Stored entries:
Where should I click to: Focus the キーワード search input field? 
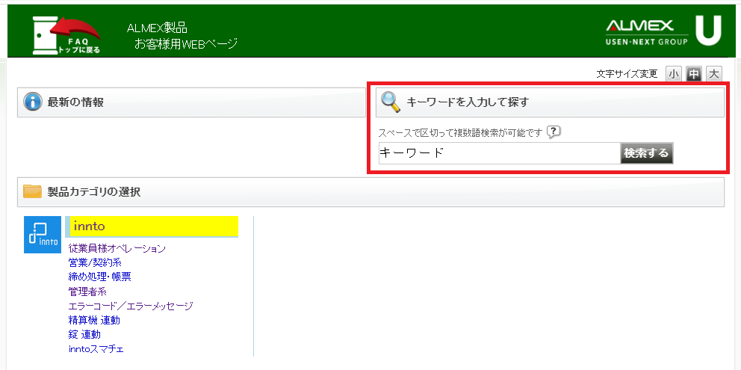tap(498, 153)
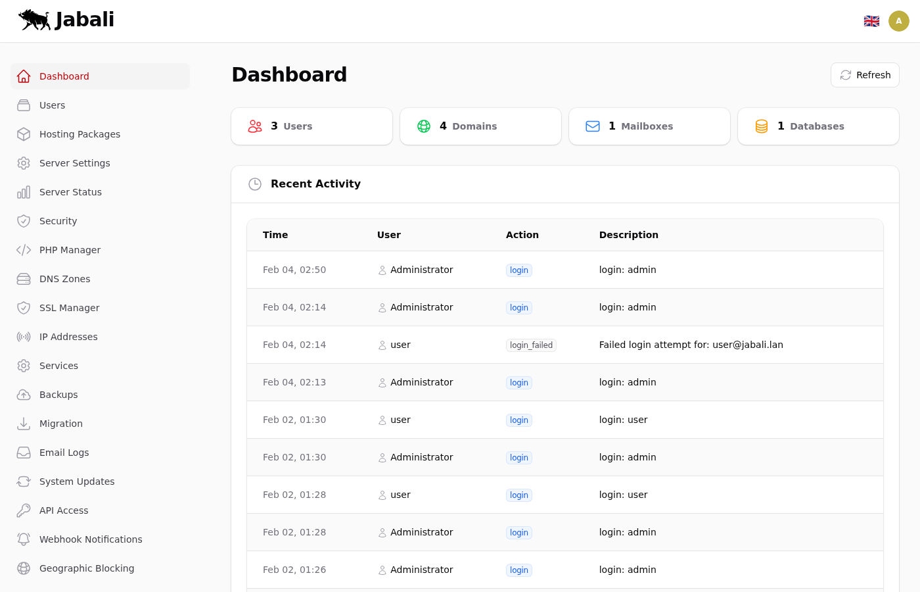Click the Backups cloud upload icon
This screenshot has height=592, width=920.
[24, 395]
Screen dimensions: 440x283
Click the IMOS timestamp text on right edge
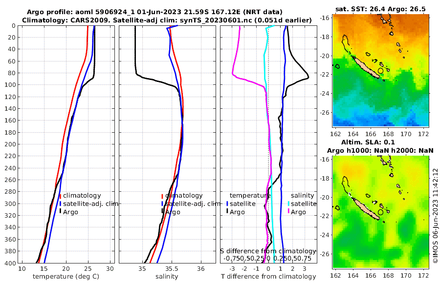tap(435, 216)
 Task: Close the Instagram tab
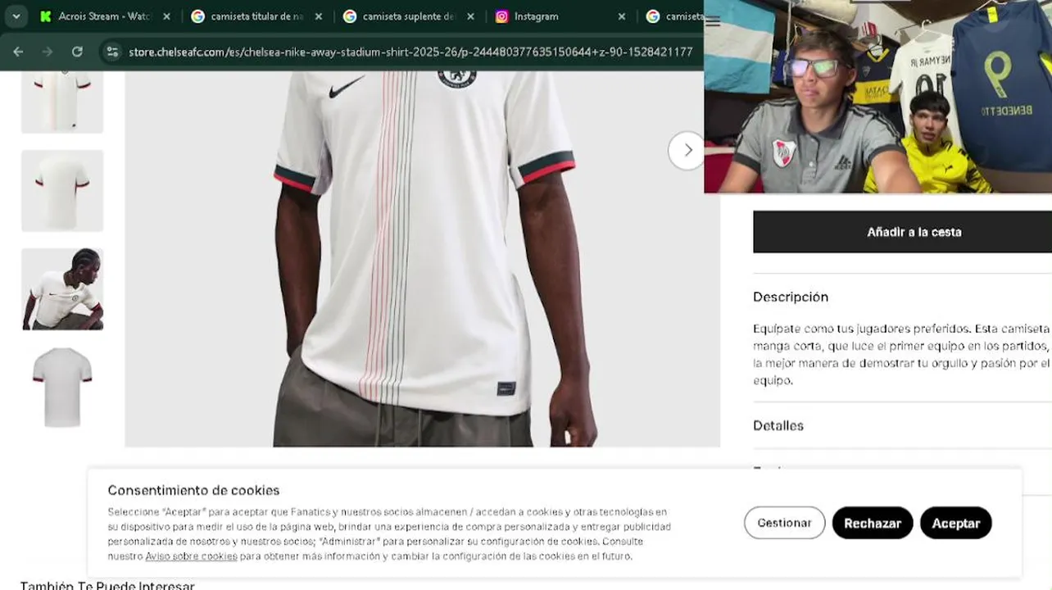(x=622, y=16)
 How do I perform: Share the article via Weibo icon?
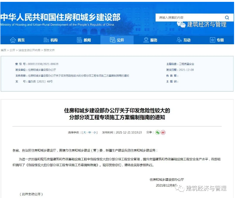[163, 132]
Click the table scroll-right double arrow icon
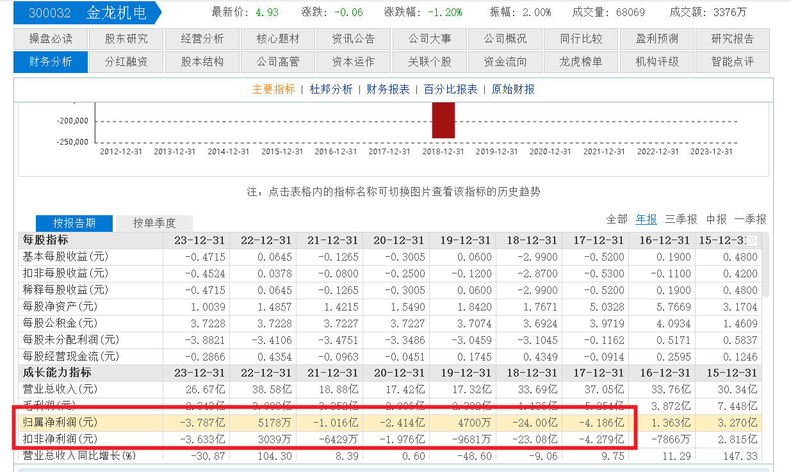 [x=752, y=240]
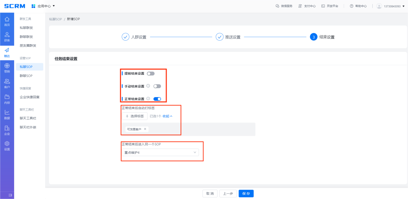Viewport: 408px width, 199px height.
Task: Open the 数据 data chart icon
Action: [x=7, y=114]
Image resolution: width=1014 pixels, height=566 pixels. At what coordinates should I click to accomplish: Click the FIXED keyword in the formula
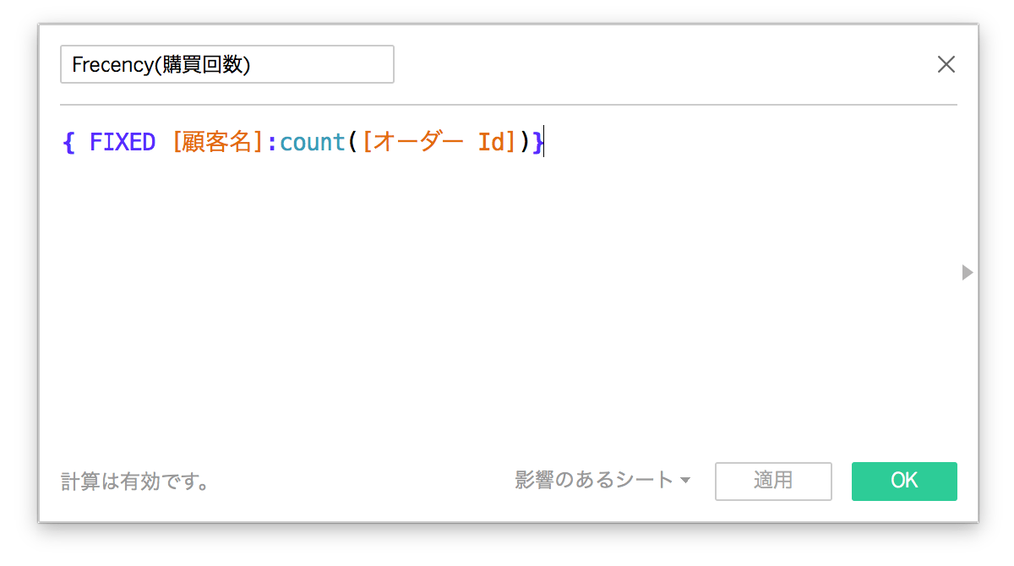tap(122, 143)
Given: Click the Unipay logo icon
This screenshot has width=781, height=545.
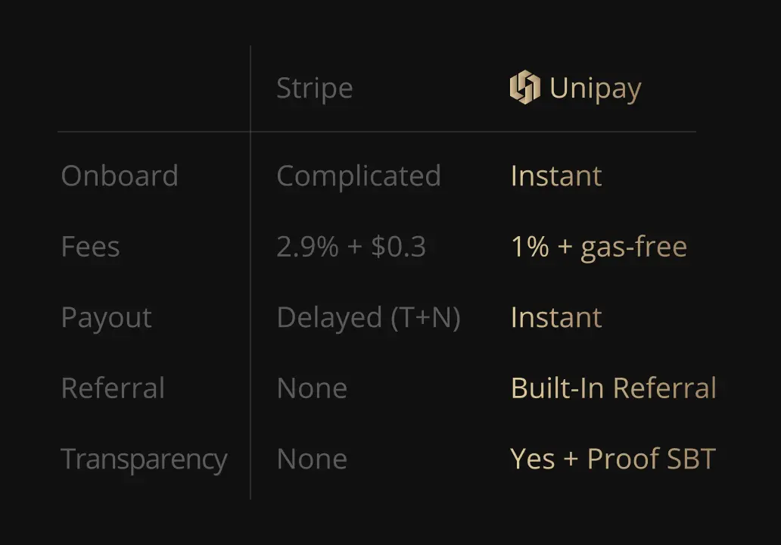Looking at the screenshot, I should click(524, 88).
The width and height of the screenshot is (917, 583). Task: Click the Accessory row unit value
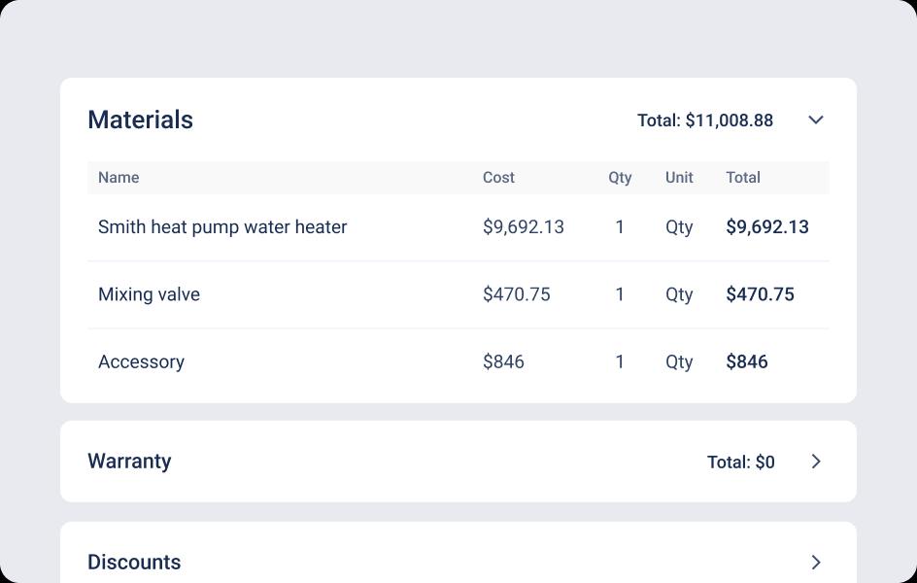679,361
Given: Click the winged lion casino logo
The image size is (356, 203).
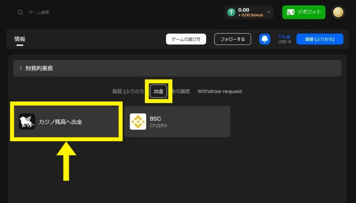Looking at the screenshot, I should [x=27, y=122].
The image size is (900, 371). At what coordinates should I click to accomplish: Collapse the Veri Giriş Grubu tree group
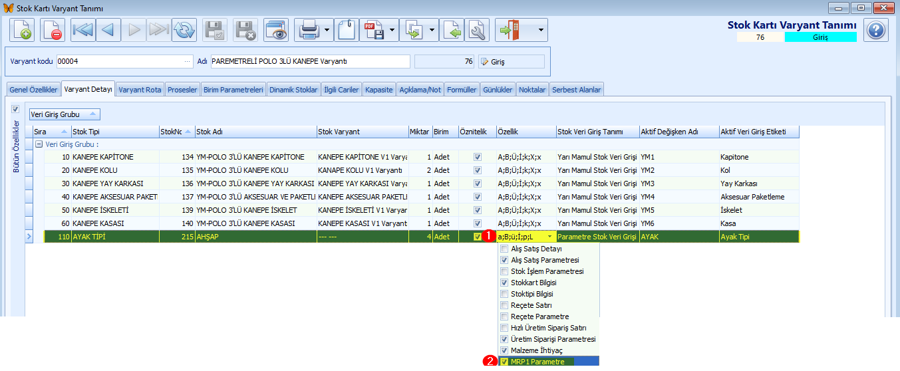(39, 144)
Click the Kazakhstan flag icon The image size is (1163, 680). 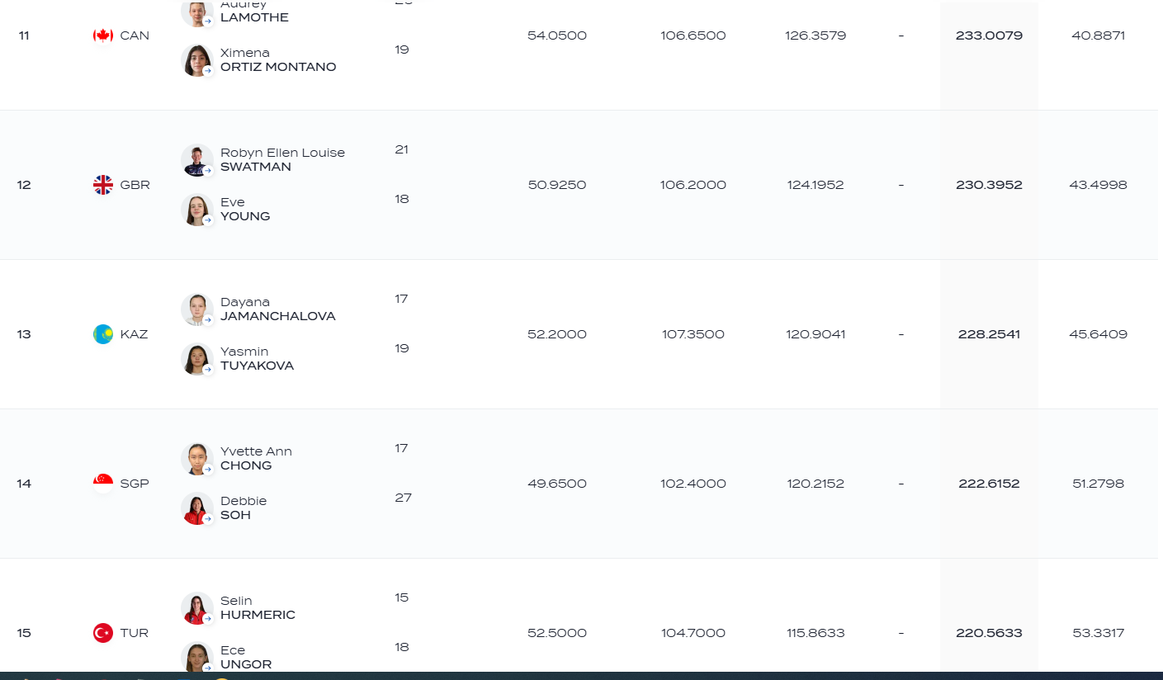tap(103, 334)
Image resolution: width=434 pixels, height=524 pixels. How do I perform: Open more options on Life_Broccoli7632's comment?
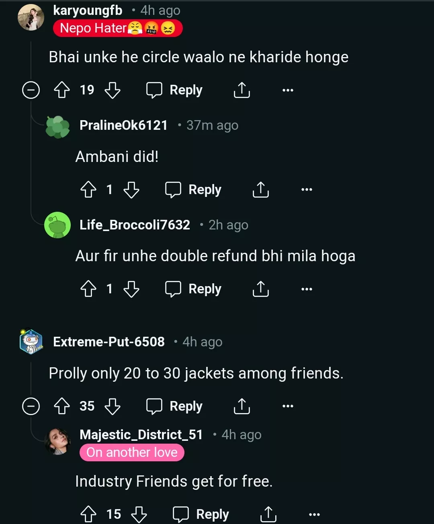[307, 289]
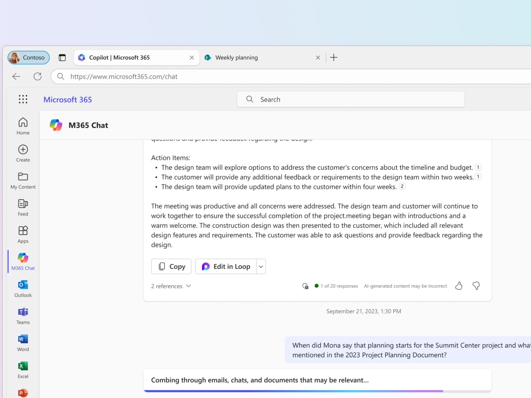Toggle thumbs down on AI response
This screenshot has width=531, height=398.
click(476, 285)
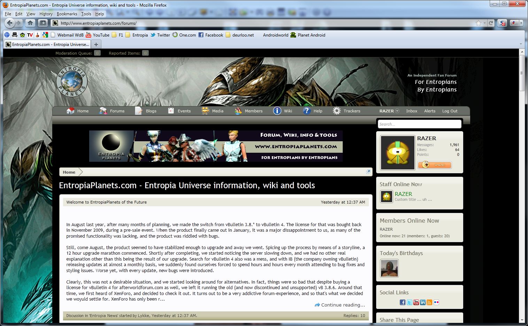Screen dimensions: 528x326
Task: Reload the page with the refresh icon
Action: coord(491,23)
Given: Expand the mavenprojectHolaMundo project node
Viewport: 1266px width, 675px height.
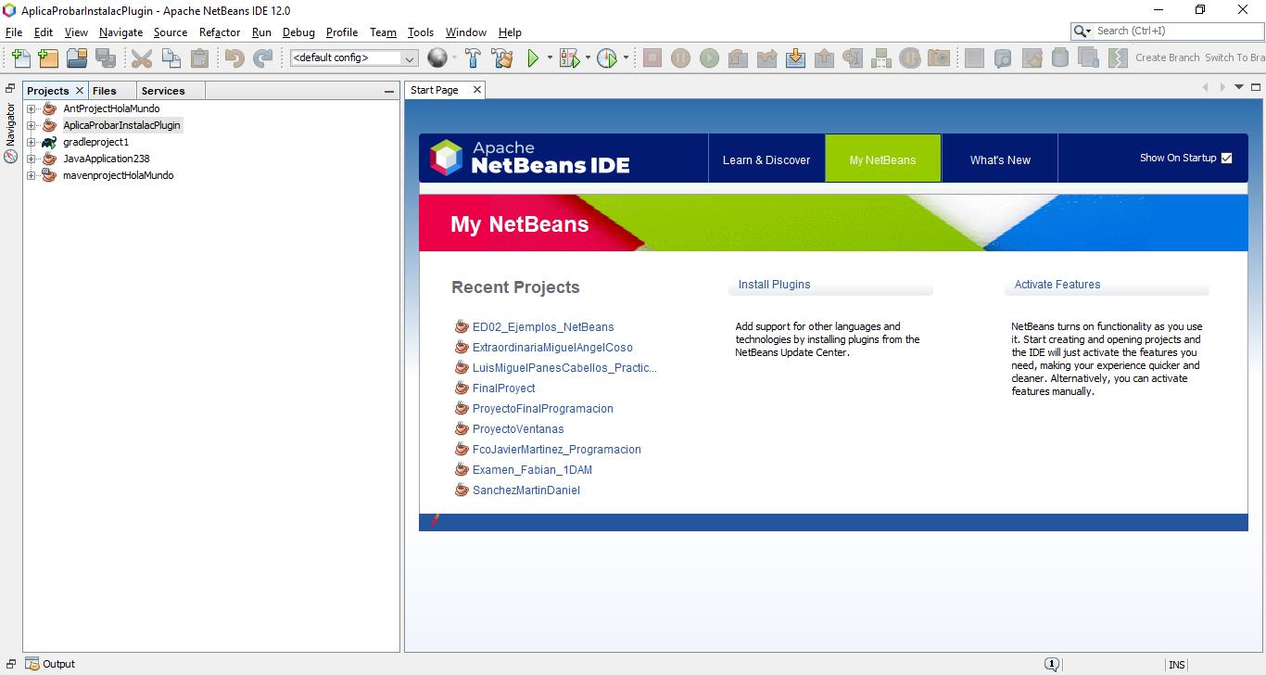Looking at the screenshot, I should pyautogui.click(x=31, y=175).
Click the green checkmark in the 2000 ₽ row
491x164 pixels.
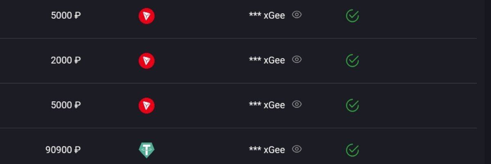[x=352, y=61]
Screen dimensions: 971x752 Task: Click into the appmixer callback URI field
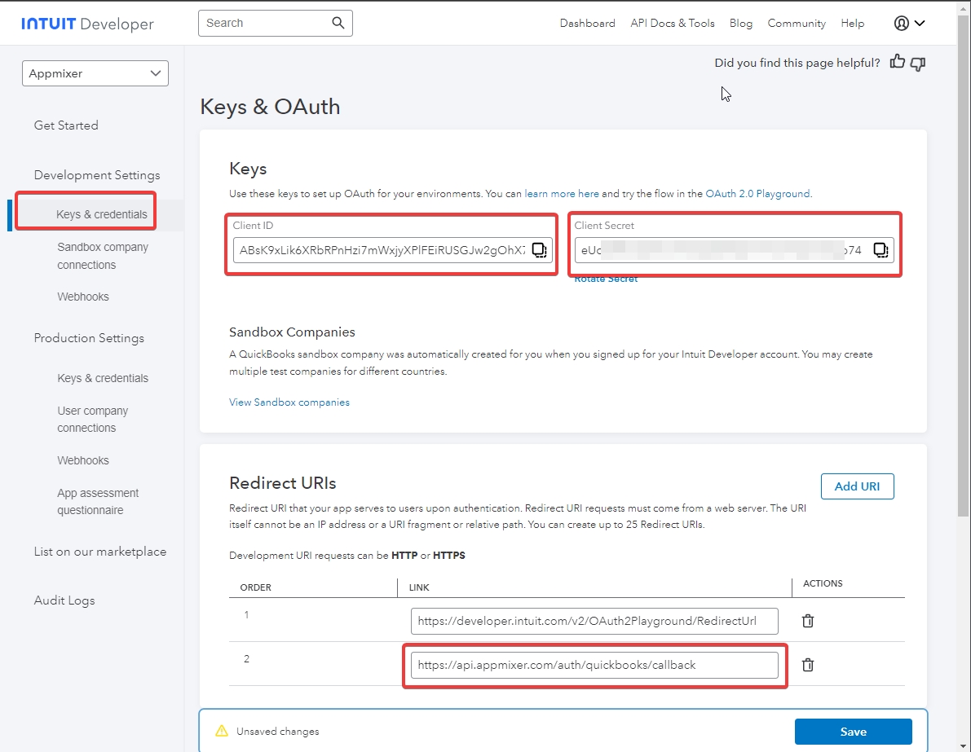[594, 665]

▶ WHAT THE EXERCISE ASKS
Every line in the data above that contains the word "Given" should be copied.

▶ RESULT FOR THIS EXERCISE
Given: Click the Unipay logo icon
Given: Click the winged lion casino logo
Given: Expand the mavenprojectHolaMundo project node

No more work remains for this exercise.